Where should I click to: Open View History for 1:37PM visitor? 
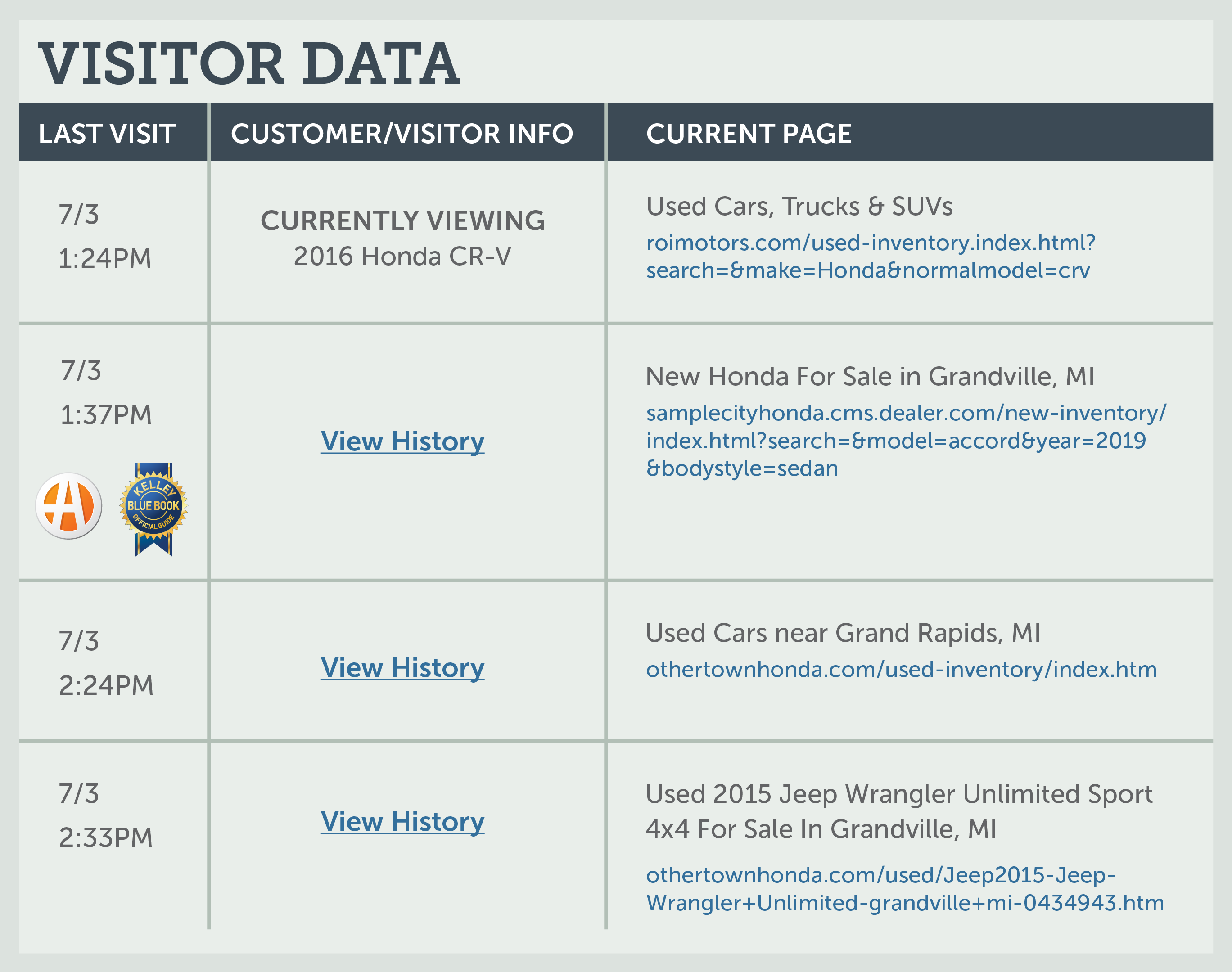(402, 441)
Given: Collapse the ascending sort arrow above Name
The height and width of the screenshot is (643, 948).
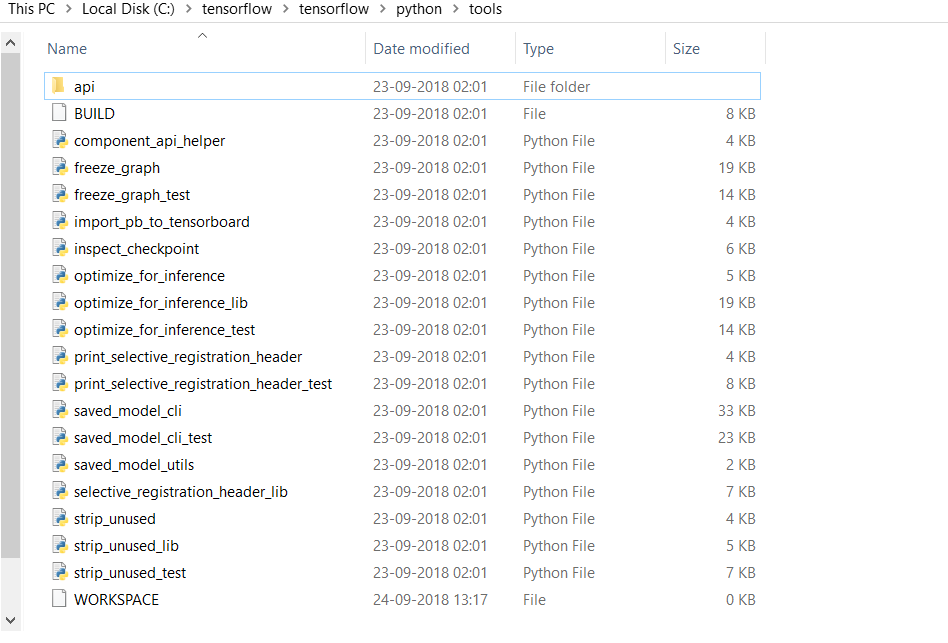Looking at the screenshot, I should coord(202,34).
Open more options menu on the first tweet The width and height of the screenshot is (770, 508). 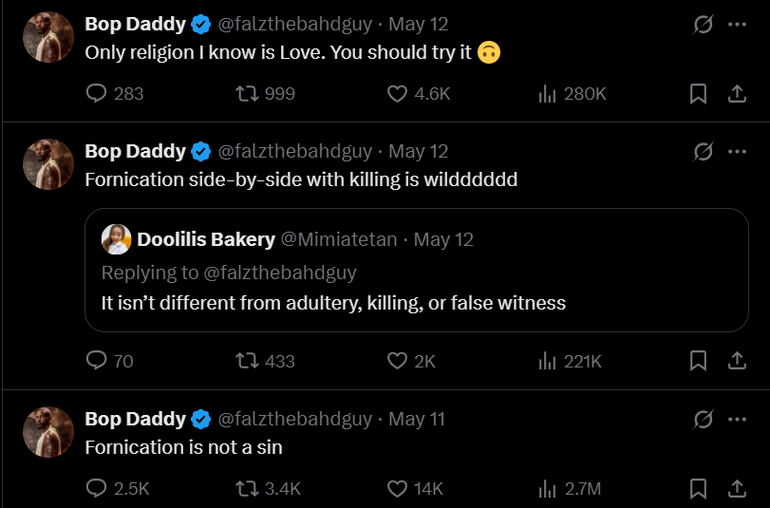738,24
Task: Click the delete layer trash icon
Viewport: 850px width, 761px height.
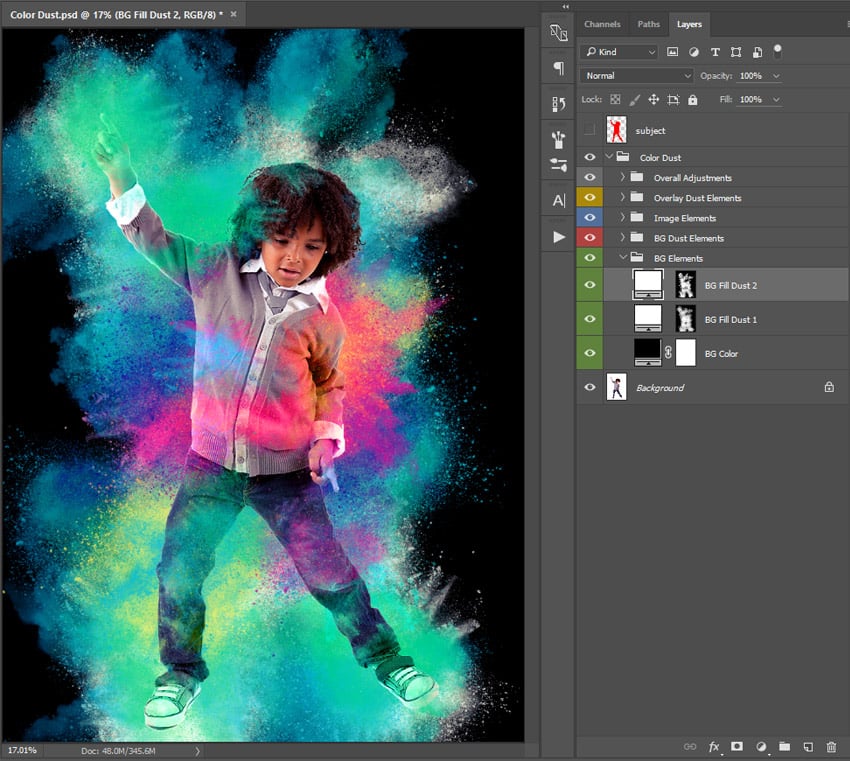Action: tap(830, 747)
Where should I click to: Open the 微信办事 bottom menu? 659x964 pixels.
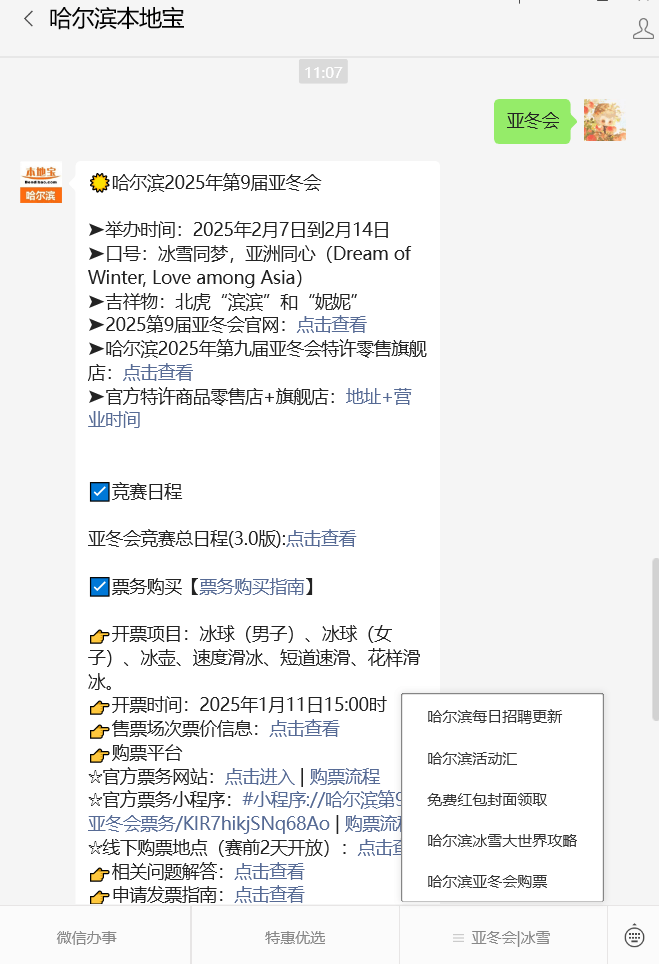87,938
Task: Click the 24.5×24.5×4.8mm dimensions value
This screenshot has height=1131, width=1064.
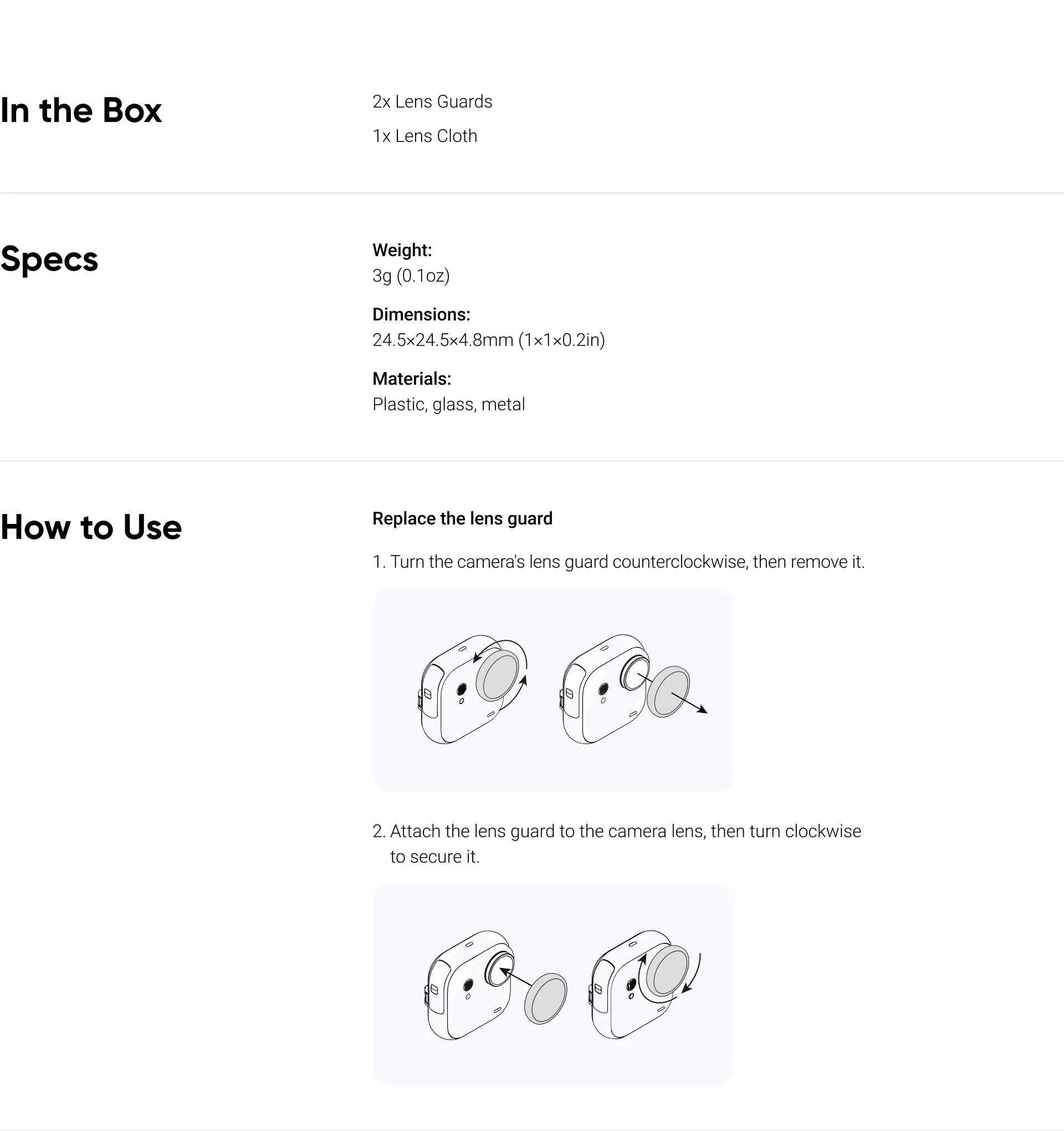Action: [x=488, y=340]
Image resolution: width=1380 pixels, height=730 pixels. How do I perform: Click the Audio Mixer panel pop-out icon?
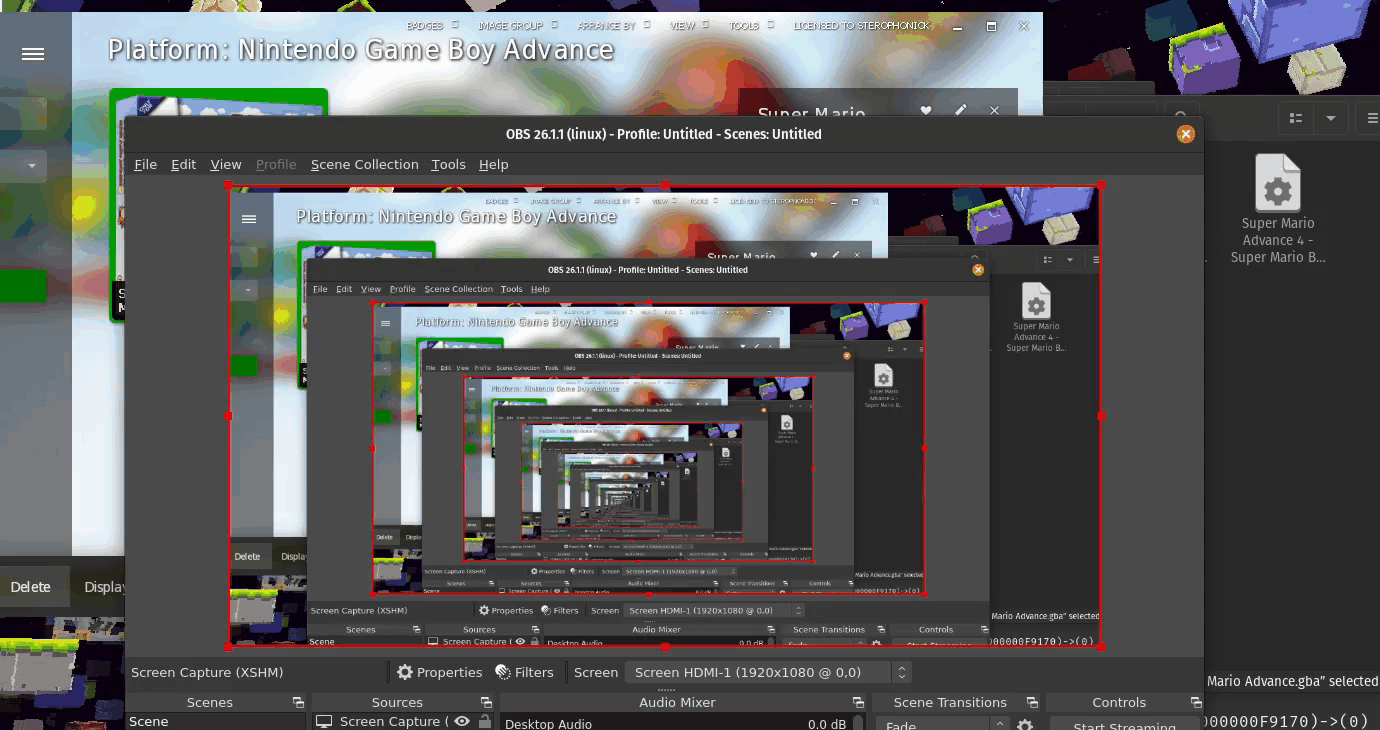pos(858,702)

What the exercise asks. Only exact copies are wanted here. Write out the lines from the one containing "This screenshot has height=1131, width=1064." through the end of the material and no others, omitting all pictures.

Exercise answer.
This screenshot has height=1131, width=1064.
Action: [x=488, y=340]
Image resolution: width=1380 pixels, height=730 pixels. How do I perform: Click the Audio Mixer panel pop-out icon?
pos(858,702)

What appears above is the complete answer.